Parmi les recommandations, le GREVIO invite les États parties à agir dans plusieurs directions :
- Des moyens pour les associations pour s’adapter aux enjeux numériques de la protection des victimes : doter les associations spécialisées sur les violences faites aux femmes, ainsi que les autres services pertinents, des ressources humaines et financières nécessaires pour assurer la prise en charge des victimes, notamment en s’adaptant aux spécificités des violences liées aux technologies. Cela implique par exemple d’avoir des ressources suffisantes pour « faire appel à des expert[·es] en informatique » si cela est nécessaire (paragraphes 53c et 57c).
- Prévoir la formation de l’ensemble des professionnel·les en contact avec des victimes aux spécificités des cyberviolences sexistes et sexuelles : assurer « de façon obligatoire et continue » la formation des professionnel·les (notamment celles et ceux de la chaîne pénale, de la santé, des services d’asile, des services sociaux et de l’éducation) « afin de leur dispenser des connaissances sur les manifestations numériques de la violence à l’égard des femmes, sur l’accompagnement des victimes sans provoquer de victimisation secondaire ni de nouveau traumatisme et, le cas échéant, sur les cadres juridiques et les mécanismes de coopération internationale en vigueur concernant la dimension numérique de la violence à l’égard des femmes, ainsi que sur la collecte et l’obtention de preuves électroniques » (paragraphe 51f).
- Des moyens pour les professionnel·les de police et de justice pour mieux collecter les preuves numériques des violences basées sur le genre : accroître les capacités (compétences et ressources financières, humaines et techniques suffisantes) des professionnel·les de la chaîne pénale notamment en matière de collecte de preuves numériques, afin de « mener avec efficacité des enquêtes et des poursuites » (paragraphes 55a et 55b).

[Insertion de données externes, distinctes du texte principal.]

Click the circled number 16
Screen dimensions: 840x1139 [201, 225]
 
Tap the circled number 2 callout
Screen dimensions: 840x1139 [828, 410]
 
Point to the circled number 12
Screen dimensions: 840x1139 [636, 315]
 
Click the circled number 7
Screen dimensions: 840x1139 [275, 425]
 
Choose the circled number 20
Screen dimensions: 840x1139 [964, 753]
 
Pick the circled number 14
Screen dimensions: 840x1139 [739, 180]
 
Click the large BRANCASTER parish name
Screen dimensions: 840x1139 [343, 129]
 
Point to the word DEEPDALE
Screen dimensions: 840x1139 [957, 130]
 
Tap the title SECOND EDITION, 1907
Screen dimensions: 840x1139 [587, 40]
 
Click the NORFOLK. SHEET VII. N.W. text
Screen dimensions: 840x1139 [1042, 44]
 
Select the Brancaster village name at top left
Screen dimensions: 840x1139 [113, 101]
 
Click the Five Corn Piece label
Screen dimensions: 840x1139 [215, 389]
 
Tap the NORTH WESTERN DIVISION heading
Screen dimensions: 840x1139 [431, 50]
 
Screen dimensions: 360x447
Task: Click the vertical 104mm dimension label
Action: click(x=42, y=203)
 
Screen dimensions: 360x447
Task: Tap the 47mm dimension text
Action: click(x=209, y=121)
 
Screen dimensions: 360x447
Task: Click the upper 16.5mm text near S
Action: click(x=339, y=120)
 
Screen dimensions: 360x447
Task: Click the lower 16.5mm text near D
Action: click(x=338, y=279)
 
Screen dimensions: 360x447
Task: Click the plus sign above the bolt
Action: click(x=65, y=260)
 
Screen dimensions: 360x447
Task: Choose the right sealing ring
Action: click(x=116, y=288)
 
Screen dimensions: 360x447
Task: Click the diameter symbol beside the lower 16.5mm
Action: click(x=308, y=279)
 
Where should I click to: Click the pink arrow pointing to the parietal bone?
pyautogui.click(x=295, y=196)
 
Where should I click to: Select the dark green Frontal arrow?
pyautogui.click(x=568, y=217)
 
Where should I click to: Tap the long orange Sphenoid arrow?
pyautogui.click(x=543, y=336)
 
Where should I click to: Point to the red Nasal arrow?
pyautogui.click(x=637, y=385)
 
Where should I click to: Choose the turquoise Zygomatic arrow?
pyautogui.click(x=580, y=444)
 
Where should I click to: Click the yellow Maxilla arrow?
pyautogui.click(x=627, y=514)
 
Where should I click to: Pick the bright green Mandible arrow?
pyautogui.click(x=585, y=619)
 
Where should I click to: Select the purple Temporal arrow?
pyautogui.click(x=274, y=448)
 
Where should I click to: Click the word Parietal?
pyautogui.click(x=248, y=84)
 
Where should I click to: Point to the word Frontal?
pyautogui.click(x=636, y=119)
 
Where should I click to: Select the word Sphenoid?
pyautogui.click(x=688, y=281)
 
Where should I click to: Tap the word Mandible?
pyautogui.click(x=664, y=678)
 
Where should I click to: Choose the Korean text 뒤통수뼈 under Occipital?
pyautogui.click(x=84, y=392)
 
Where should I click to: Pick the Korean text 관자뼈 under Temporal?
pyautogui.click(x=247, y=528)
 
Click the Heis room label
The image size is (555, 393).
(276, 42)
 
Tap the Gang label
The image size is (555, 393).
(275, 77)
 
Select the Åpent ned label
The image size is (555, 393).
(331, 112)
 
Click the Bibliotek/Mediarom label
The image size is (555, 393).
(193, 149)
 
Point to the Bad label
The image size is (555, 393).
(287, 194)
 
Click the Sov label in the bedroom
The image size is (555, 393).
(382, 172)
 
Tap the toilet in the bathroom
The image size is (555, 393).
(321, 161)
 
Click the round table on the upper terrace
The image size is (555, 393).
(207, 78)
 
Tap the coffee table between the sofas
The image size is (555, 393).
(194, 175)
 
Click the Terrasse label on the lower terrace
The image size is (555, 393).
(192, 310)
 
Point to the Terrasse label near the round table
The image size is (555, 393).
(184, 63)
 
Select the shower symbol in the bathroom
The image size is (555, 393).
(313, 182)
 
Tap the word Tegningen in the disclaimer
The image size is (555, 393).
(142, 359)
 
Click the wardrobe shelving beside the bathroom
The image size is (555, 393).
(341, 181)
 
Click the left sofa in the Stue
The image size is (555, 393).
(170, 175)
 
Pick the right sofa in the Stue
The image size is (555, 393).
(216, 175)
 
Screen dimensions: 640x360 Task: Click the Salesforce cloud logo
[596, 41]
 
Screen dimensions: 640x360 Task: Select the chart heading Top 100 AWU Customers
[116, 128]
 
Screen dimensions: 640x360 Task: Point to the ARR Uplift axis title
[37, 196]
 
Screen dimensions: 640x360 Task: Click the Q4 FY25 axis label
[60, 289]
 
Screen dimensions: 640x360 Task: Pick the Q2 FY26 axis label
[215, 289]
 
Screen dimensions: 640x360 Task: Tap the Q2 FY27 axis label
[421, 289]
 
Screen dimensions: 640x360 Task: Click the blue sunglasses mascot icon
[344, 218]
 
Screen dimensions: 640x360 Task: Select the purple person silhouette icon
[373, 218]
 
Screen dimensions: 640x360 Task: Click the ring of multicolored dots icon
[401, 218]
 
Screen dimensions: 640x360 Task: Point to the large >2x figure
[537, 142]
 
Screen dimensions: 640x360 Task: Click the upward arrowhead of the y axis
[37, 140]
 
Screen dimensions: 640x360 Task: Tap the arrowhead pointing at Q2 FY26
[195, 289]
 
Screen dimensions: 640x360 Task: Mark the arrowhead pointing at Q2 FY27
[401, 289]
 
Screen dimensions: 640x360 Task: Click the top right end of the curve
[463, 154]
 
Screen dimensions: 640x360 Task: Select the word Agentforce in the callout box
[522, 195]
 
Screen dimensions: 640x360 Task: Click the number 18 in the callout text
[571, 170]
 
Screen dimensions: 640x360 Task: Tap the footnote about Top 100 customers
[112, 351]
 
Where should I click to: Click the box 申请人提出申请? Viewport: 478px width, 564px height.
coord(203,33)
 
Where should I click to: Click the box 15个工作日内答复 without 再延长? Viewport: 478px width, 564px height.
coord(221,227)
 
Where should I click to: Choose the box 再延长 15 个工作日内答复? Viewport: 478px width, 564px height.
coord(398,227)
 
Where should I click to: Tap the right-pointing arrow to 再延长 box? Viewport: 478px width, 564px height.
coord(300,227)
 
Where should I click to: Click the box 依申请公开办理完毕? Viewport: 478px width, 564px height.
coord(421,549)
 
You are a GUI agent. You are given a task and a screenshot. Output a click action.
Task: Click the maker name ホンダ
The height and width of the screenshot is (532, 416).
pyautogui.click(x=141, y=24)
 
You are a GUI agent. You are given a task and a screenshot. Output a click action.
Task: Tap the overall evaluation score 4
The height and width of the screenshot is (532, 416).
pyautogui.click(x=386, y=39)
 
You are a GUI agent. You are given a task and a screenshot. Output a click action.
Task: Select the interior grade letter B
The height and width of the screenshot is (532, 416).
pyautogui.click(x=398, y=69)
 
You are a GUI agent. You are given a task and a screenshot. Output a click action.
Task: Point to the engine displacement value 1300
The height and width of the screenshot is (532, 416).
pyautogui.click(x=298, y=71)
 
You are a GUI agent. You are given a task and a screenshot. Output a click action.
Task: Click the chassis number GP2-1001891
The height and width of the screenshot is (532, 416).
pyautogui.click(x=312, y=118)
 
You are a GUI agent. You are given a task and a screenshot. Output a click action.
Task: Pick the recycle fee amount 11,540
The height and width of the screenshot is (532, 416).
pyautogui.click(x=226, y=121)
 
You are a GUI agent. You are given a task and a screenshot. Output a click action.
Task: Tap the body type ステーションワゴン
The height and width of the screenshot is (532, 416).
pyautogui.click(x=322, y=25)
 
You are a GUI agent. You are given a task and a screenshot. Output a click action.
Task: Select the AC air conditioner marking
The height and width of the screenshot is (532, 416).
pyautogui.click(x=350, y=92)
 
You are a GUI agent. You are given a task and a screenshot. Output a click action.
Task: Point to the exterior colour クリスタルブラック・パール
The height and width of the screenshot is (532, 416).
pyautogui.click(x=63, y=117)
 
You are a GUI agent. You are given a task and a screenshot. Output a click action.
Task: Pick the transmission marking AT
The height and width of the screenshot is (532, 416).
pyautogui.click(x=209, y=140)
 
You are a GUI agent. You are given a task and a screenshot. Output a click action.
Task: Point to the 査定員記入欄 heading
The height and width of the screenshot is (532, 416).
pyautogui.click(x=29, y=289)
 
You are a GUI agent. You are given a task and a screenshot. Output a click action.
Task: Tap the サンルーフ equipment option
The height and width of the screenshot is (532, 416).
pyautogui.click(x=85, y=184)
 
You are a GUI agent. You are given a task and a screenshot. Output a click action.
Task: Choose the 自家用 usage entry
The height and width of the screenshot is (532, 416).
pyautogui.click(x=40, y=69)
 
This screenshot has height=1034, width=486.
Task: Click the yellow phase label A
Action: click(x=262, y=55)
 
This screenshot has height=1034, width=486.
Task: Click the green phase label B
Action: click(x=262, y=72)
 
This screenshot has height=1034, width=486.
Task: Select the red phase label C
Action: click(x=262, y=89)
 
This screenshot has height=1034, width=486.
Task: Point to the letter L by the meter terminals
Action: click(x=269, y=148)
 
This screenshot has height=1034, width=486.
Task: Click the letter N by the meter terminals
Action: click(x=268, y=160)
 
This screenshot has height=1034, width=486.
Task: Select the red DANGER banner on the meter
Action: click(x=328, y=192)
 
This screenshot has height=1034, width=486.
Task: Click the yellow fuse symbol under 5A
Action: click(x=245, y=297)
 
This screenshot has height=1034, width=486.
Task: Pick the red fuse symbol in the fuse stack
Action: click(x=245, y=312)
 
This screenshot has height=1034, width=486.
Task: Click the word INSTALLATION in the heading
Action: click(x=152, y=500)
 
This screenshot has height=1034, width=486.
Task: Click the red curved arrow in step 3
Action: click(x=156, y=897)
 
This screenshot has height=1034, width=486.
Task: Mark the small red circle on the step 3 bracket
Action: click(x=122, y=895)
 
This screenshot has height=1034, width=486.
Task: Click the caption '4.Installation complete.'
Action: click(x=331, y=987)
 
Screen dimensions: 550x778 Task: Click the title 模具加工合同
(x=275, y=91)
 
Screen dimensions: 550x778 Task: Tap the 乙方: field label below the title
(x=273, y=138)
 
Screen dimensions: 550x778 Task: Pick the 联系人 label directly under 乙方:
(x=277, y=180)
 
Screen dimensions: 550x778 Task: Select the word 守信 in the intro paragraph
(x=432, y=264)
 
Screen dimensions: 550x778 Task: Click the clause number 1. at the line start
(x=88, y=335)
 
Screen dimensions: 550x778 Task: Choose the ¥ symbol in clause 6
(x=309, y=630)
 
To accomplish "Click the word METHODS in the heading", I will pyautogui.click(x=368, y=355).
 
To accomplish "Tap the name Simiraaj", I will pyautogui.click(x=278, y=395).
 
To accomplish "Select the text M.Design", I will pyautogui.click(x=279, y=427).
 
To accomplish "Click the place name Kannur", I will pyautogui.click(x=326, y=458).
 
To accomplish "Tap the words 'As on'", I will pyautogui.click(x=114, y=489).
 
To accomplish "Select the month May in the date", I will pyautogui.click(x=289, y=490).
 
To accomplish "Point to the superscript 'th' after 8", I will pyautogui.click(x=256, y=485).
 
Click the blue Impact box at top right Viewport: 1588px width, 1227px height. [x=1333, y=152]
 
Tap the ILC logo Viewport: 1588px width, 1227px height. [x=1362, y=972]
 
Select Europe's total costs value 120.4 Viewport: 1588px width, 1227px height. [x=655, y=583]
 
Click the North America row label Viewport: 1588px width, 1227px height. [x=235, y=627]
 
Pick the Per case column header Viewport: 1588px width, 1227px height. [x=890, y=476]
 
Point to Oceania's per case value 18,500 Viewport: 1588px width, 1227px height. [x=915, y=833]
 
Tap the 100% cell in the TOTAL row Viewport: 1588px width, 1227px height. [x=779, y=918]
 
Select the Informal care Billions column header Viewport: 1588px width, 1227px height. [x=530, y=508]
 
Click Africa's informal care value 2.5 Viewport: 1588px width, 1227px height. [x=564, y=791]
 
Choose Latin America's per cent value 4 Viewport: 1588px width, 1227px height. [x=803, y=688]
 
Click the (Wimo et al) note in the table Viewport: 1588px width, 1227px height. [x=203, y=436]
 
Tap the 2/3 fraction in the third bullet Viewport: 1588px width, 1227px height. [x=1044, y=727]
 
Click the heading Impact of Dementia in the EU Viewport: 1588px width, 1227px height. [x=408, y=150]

- Mieux protéger les femmes victimes de violences conjugales des cyberviolences après la séparation : prendre en compte la dimension numérique des violences dans les ordonnances de protection (paragraphe 55e). En France, il est possible dans le cadre de l’ordonnance de protection d’interdire à l’auteur des violences d’entrer en relation avec la victime « de quelque façon que ce soit » (art. 515-11 du Code civil), ce qui théoriquement inclut les communications via les outils et espaces numériques.
- Rendre compte du traitement judiciaire des cyberviolences sexistes et sexuelles : veiller à la publication de données relatives à la dimension numérique des violences faites aux femmes, notamment sur le traitement judiciaire de ces violences (paragraphes 55c et 57d).
- Visibiliser les cyberviolences dans les données sur les contextes des féminicides : intégrer des informations relatives à la dimension numérique des violences à l’ensemble des données relatives aux suicides, tentatives de suicide et meurtres liés au genre (paragraphe 57e). En France, l’Étude nationale sur les morts violentes au sein du couple du ministère de l’Intérieur commence à prendre en compte, depuis 2019, les faits de cyberviolences antérieures.
La recommandation générale du GREVIO apporte ainsi un cadre de référence sur lequel s’appuyer afin d’améliorer la prévention et la lutte contre toutes les formes de violences fondées sur le genre, y compris celles liées au numérique.
Vous pouvez consulter le texte complet en français de la recommandation générale n°1 du GREVIO sur la dimension numérique de la violence à l’égard des femmes, adoptée le 20 octobre 2021 ici.
1. En 2018, le GREVIO a publié le rapport d’évaluation de la mise en œuvre de la Convention d’Istanbul par la France.